Lines of data:
☆ ☆ ☆ ☆ ☆

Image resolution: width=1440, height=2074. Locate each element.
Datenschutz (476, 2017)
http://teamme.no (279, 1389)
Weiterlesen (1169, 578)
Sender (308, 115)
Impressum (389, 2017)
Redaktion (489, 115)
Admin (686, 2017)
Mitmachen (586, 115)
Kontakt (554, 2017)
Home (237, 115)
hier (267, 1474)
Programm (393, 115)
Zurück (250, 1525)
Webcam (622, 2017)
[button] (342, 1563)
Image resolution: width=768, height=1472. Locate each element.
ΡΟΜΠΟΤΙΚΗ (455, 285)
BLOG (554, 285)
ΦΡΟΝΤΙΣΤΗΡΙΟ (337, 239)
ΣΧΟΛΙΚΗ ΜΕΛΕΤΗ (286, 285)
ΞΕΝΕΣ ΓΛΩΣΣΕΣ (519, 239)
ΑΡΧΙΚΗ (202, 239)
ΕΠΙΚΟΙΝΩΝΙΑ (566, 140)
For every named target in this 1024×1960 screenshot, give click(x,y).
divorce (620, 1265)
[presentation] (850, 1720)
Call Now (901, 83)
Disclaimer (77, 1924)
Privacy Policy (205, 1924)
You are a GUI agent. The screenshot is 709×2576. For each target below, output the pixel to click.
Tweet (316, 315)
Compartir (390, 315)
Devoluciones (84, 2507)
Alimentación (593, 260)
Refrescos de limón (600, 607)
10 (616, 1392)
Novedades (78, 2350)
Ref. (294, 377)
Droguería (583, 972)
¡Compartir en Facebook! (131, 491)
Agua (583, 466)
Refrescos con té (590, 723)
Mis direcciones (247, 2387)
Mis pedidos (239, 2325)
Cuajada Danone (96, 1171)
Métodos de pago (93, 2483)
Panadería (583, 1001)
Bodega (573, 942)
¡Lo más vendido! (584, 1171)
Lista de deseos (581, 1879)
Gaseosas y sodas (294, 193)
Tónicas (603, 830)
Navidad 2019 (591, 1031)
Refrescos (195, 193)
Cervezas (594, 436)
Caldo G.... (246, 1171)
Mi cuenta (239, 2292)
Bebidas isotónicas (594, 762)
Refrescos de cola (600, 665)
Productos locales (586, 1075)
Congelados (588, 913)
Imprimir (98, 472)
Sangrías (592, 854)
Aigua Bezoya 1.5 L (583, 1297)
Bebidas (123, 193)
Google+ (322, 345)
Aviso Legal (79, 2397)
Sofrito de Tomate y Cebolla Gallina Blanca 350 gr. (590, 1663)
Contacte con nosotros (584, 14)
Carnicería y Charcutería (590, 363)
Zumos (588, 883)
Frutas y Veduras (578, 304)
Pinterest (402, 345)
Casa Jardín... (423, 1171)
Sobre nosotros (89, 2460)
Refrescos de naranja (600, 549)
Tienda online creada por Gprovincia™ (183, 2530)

☆ ☆ ☆ ☆ ☆

Which lines of the items above contain the word "nosotros"? Copy each of them, treating case as significant.

(Answer in full):
Contacte con nosotros (584, 14)
Sobre nosotros (89, 2460)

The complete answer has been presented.